The move comes as the federal Real ID Act is getting strong resistance from states nationwide. Earlier this week, the Washington state Senate voted to delay participation in the program pending more-specific guidelines, and last week, the federal Homeland Security Department announced it would delay its effective date for two years, to the end of 2009.
In Arizona, Senate Bill 1152 would prevent the state from taking part in the national standards for state-issued driver's licenses and identification cards.
It passed on an uncontested voice vote Wednesday; a formal vote is scheduled for today.
State Sen. Karen Johnson, the bill's sponsor, said the two-year delay does nothing to dim her opposition.
"I am absolutely against a national ID," said Johnson, R-Mesa. "If we do this, we'll have a nationwide databank that would be a gold mine for ID theft."

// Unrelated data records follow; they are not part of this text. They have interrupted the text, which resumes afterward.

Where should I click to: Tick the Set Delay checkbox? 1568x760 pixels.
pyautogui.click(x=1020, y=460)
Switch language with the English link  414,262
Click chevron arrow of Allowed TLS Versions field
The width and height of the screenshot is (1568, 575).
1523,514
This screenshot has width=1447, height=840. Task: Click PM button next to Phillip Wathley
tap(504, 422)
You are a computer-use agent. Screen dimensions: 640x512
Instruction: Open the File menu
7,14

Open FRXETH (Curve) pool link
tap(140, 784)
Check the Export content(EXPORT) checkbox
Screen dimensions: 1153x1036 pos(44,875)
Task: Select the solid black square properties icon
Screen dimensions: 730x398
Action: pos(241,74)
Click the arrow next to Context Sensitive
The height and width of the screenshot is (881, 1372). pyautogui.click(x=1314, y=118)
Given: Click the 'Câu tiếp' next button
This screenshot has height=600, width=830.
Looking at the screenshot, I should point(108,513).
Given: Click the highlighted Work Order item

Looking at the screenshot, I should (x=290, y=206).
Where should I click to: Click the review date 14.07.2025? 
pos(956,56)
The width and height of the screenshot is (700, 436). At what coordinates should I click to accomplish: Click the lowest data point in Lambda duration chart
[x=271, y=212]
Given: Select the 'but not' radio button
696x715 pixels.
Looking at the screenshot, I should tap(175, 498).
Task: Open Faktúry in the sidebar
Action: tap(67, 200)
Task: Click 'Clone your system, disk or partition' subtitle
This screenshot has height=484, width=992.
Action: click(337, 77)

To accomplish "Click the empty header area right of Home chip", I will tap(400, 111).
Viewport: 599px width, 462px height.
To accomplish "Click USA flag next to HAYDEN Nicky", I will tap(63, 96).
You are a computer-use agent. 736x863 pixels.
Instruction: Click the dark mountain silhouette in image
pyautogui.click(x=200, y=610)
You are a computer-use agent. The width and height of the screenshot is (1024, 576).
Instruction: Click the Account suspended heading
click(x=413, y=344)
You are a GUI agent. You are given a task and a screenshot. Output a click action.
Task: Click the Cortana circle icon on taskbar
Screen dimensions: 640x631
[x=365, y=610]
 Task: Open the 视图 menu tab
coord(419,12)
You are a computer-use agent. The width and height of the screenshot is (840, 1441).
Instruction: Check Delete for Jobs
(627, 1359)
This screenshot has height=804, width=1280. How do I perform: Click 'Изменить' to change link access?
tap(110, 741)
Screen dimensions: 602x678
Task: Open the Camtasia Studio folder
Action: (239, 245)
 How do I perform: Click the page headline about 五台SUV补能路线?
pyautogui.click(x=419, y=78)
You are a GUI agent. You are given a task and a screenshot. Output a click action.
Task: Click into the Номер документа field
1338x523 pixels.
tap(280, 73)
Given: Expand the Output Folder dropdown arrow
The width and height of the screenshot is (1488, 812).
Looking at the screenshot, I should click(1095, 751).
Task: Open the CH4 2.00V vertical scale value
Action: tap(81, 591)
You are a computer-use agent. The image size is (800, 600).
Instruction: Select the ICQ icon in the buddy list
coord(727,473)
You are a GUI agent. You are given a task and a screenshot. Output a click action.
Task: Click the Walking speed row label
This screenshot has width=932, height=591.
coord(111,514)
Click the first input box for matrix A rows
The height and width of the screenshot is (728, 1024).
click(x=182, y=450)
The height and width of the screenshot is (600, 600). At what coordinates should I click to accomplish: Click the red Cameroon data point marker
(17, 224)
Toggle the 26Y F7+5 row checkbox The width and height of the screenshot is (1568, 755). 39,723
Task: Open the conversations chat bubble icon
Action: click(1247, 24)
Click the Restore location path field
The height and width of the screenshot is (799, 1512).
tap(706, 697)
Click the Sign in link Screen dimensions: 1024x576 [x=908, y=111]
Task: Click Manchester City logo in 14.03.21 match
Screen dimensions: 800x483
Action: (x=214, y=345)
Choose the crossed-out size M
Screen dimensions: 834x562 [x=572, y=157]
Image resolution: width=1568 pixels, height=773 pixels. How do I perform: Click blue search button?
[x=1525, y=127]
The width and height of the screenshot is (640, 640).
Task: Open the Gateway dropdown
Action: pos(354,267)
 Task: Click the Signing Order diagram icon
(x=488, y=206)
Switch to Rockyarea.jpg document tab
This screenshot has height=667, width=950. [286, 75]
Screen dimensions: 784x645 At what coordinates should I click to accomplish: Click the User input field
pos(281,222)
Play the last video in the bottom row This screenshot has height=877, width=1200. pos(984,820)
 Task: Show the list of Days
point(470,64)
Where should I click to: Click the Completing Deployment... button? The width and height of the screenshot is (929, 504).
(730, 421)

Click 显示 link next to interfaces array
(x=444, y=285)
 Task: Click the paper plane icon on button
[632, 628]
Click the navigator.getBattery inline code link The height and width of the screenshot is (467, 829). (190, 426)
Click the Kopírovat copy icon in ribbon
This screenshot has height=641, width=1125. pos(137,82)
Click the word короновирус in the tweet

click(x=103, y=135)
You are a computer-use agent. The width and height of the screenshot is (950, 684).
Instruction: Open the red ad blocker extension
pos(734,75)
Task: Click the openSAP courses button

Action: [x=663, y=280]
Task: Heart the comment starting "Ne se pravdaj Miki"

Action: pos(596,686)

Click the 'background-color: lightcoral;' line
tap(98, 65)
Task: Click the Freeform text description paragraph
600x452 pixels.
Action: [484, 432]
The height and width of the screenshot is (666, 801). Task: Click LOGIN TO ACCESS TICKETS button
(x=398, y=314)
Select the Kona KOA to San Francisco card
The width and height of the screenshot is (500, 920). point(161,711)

Plus, Johnson said, she is troubled that such a national repository could be privatized, further imperiling privacy rights.
State Sen. Jorge Garcia, D-Tucson, questioned how Arizonans would be able to board aircraft for national travel if the state opted out of the program. Johnson said his concerns are premature because guidelines are still being drafted for the federal program.
Other states and civil rights groups have objected to the law on a variety of fronts, including violation of state's rights to fears of privacy invasion and the cost to create and carry out a new driver's license.
"The ACLU and myself probably are not together very much," but on this issue, they have found common ground, she said.